In general, given a sample rate of 16KHz or 16k samples per second, a single channel (mono), and a bit depth of 16 (or 2 bytes), this results in a total bandwidth of 16k samples/second * 1 channel/sample * 2 bytes/channel = 32 KBps.

Therefore, it is expected that listeningBuffer (1024 positions of 2 bytes) will be filled ~15.63 times/second (or 16k samples/second / 1024 samples or positions in the buffer), and speakingBuffer (32768 positions of 1 byte, or space for 16384 samples of 2 bytes) will be filled ~1 time/second, while the 10 DMA buffers (1024 positions of 2 bytes) will do so ~15.63 times/second, but with only one buffer used at a time (i.e., an average utilization of 10%).

Schematically, the communication summary between the different components for audio management can be seen in the Figure.
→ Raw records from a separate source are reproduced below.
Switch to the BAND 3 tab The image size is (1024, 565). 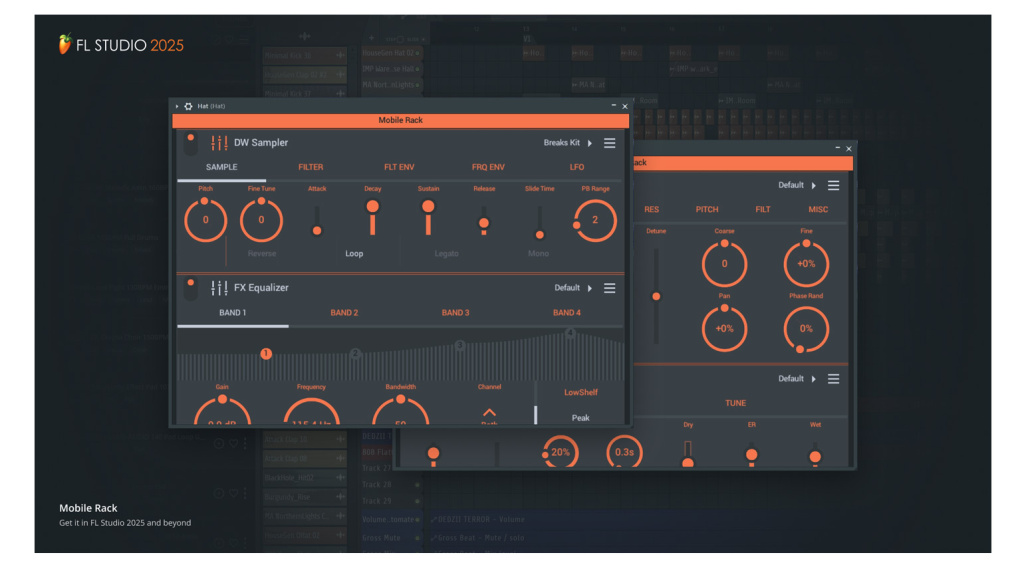pyautogui.click(x=455, y=313)
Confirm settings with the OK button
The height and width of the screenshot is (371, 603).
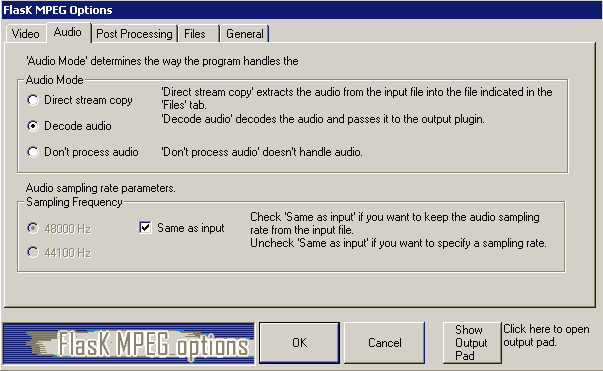(299, 343)
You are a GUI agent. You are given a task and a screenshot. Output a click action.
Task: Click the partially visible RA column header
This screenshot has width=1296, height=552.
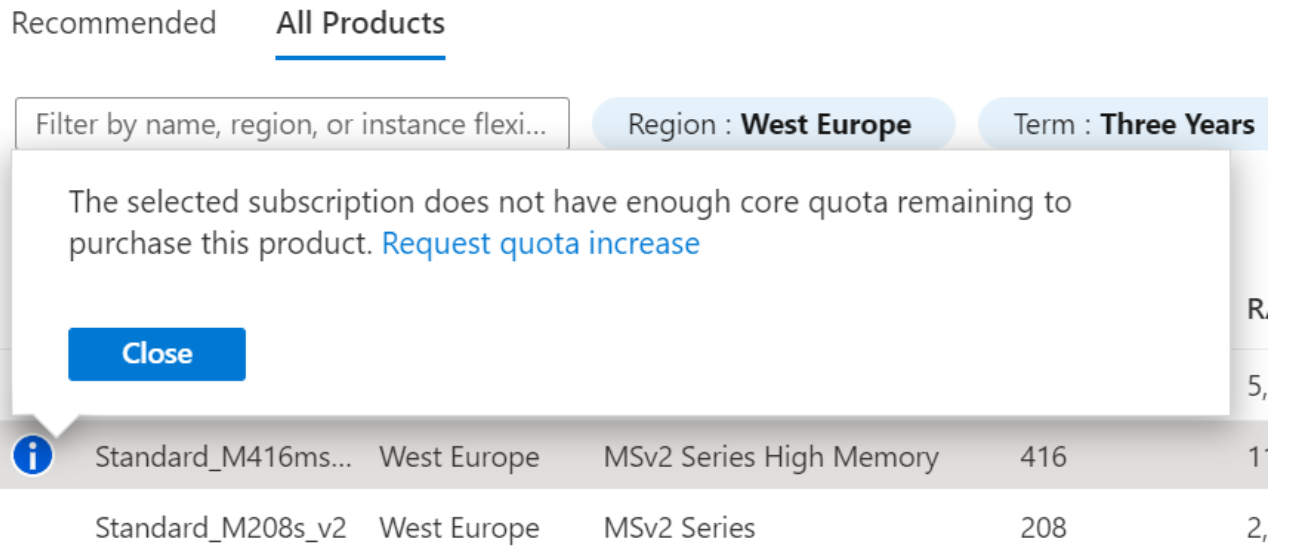coord(1256,310)

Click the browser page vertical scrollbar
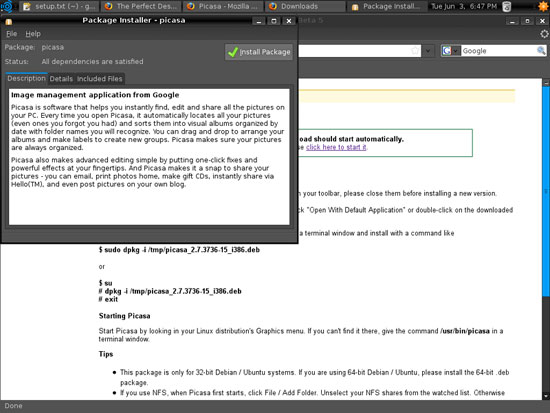coord(546,239)
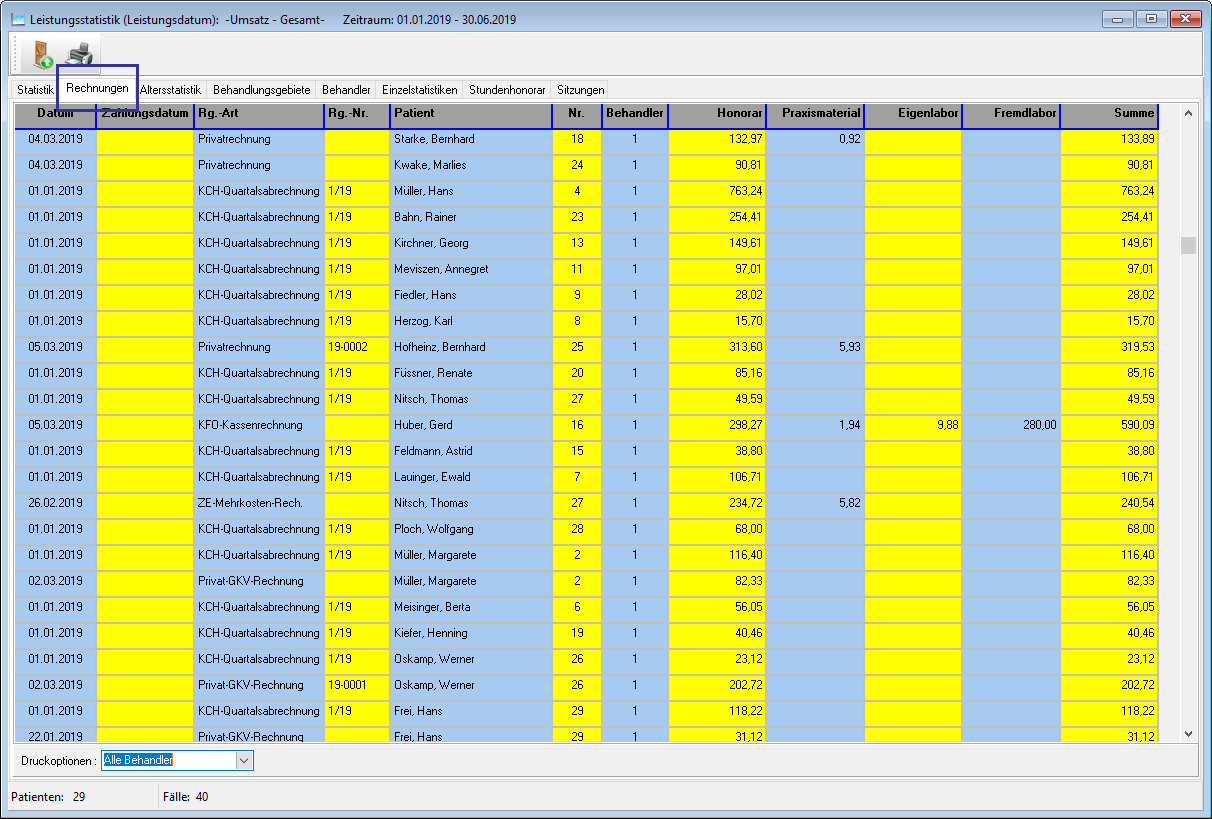Click the application icon in title bar

click(17, 19)
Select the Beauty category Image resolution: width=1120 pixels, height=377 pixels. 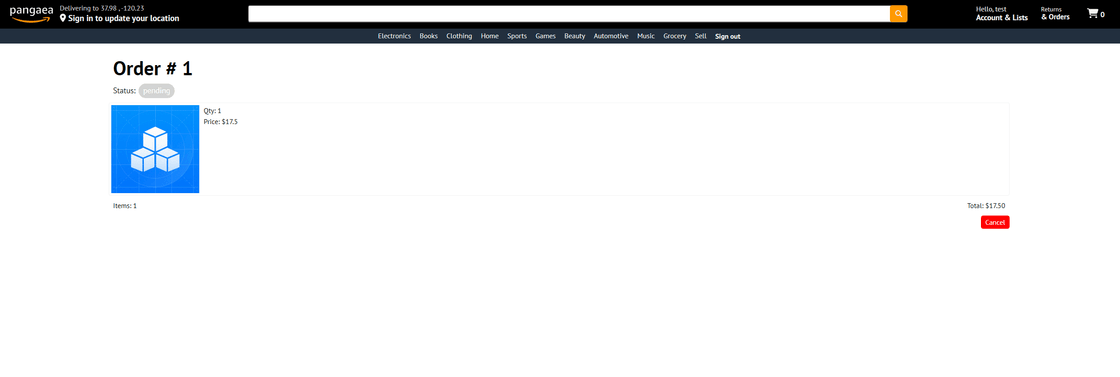(575, 36)
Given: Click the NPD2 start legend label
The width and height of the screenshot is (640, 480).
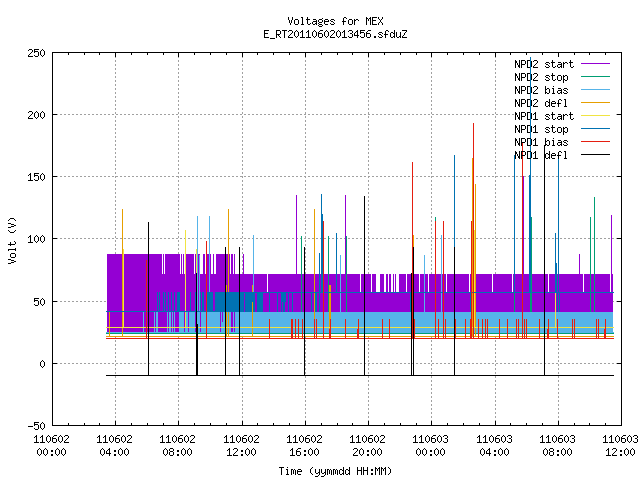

Audio communication summary

Communication summary between computer, ESP32-WROVER, KY-037, INMP441, MAX98357A, and speaker for sound detection, sending it to the computer (where it's converted to text using Speech-to-Text, to serve as input to the vision-language model and whose speech response part is converted to audio with Text-to-Speech), receiving stop signal, and sending audio back, to be played by the robot's speaker.

Finally, it's worth noting that for Speech-to-Text and Text-to-Speech processes, whisper-tiny (with Transformers) and tts_models/es/css10/vits (with coqui-ai/TTS, cloning a CC0-licensed voice from FreeSound) are used.